Residual fluid from separator (12) is recycled through a line (13) by means of a pump (14) to a separator (15). The pump (15) may be any type of pump, able to handle the hydrate particles. The pump may also be situated before separator (12). One or more pumps or compressors may also be placed anywhere in the system (3) to (17).
In separator (15) excess hydrates and hydrocarbon condensate, which need not be mixed with (4), is separated from the fluid phase and conveyed through pipeline (7) (as a liquid slurry phase) to separator (3). A further pump may be included in the line (7). Residual amounts of the total amount of hydrate particles and residual fluid from the separator (15) are recycled through a line (16) to the reactor (10). A further cooler may be included in the line (16). Excess hydrocarbon fluids may also be conveyed from separator (15) to pipeline (6) through a line (17). Separator (15) may be any type of separator and may include any devices for concentrating hydrate particles from fluid flow (13) to the liquid slurry phase in fluid flow (7). Separators (12) and (15) may be combined in one separator.

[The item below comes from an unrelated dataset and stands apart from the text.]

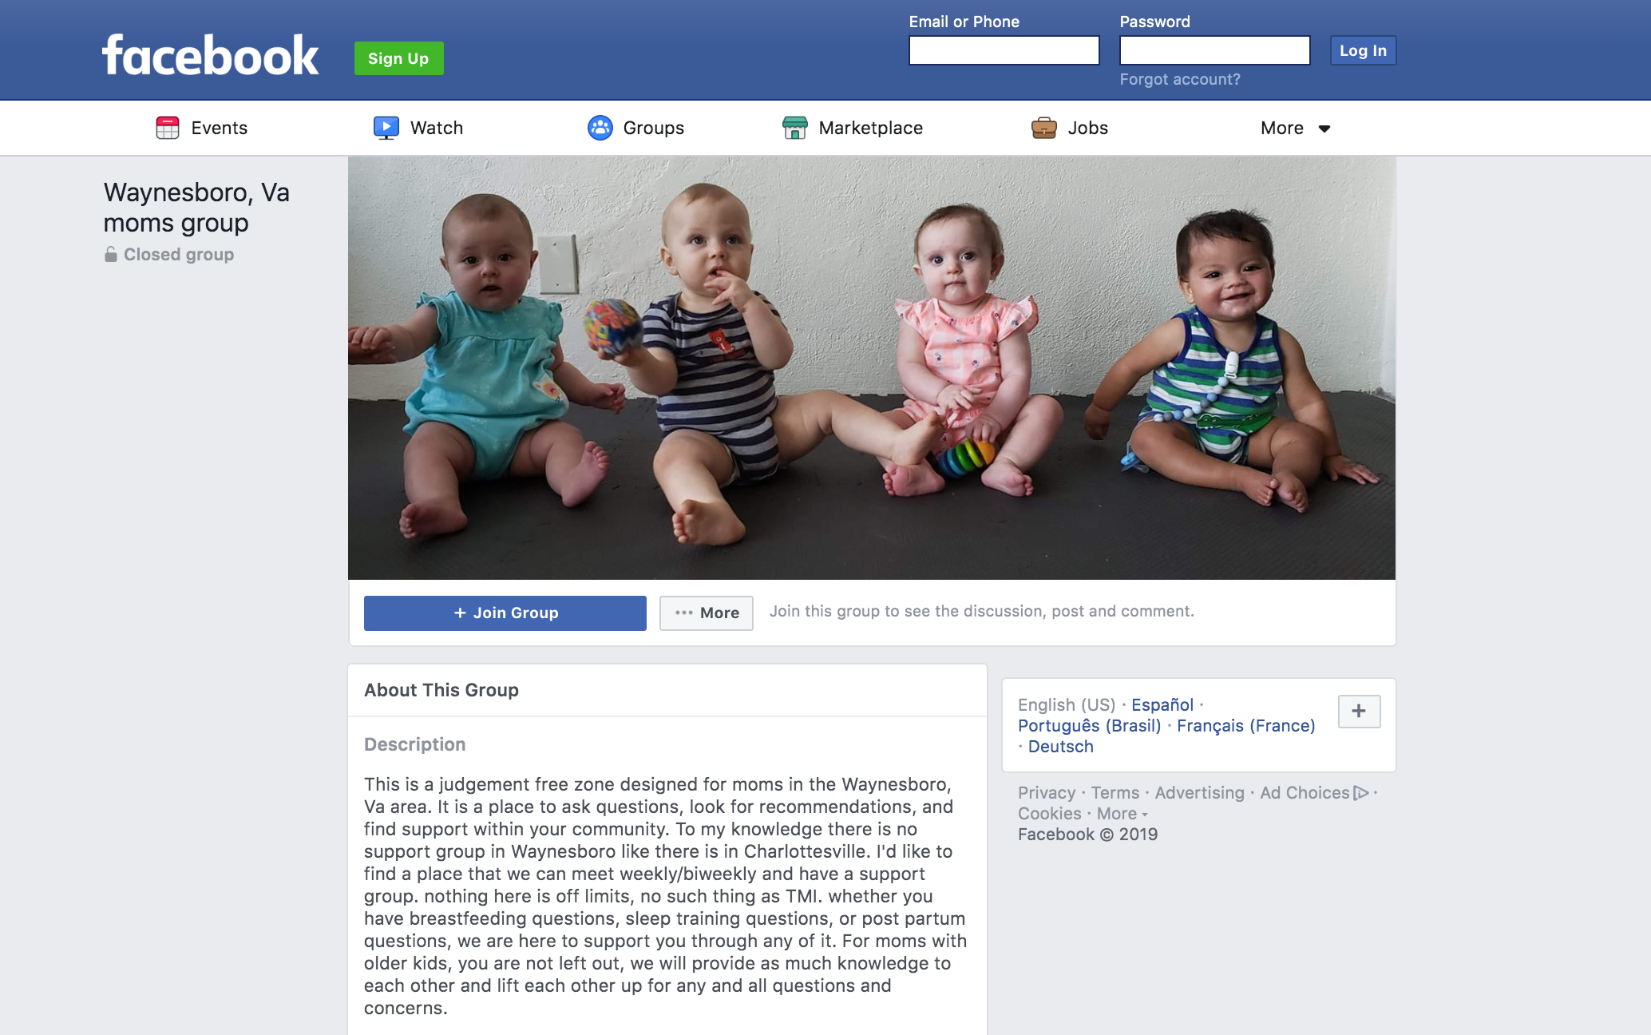Click the facebook logo
Screen dimensions: 1651x1035
pyautogui.click(x=211, y=56)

The third separator (15), with the flows (7) and (16) as effluents, may be constructed in such a way as to let the larger part (usually above 80 volume %) of the flow (13) go in line (16). The concentration of hydrate particles in flows (7) and (16) may be similar, or may be intentionally made different by different separator designs, depending on the system being treated. The separator (15) may also include an outlet (17) for hydrocarbon liquid. The hydrocarbon liquid (17) may also contain surplus gas hydrate particles, which may be mixed with the dry gas flow (6) for transport.
In separator (3) any hydrate particles from the fluid flow (7) from separator (15) will melt to water and gas components when the temperature in the separator is above hydrate equilibrium temperature (normally above 20° C). The melting process of hydrates will decrease the temperature of the fluid from fluid flow (1).
Water from separator (3) is conveyed to line (9) where it may be injected into a reservoir, or depressurized, cleaned and released to the surroundings.
Hydrocarbon liquid fluid from separator (3) may be taken out and conveyed to a line (8) where it may be depressurized and stored or cooled and conveyed to pipeline (6).
The liquid fluid phase in the loop from reactor (10) to line (16) may originate from condensed liquid hydrocarbons from fluid flow (1) or any other fluid suitable for the process.
Salt water may be added to the said loop ((10) through (16)) in order to further decrease the partial water vapour pressure (water dew point) over hydrate in the second separator (12). The effect of having hydrates formed from the water phase and thus increasing the concentration of salt in the hydrocarbon liquid fluid, is to ' enhance the effect that lowers the water dew point. Lowering the due point makes it more difficult to precipitate hydrate at downstream locations, thus creating a better protection against lower temperatures and possible water condensation elsewhere in the system. The salt additions may also contribute beneficially in controlling particle size (small) and surface area (large). Salt (or other thermodynamic inhibitors) in the system will have specific effects which may be controlled to achieve certain results, as described below.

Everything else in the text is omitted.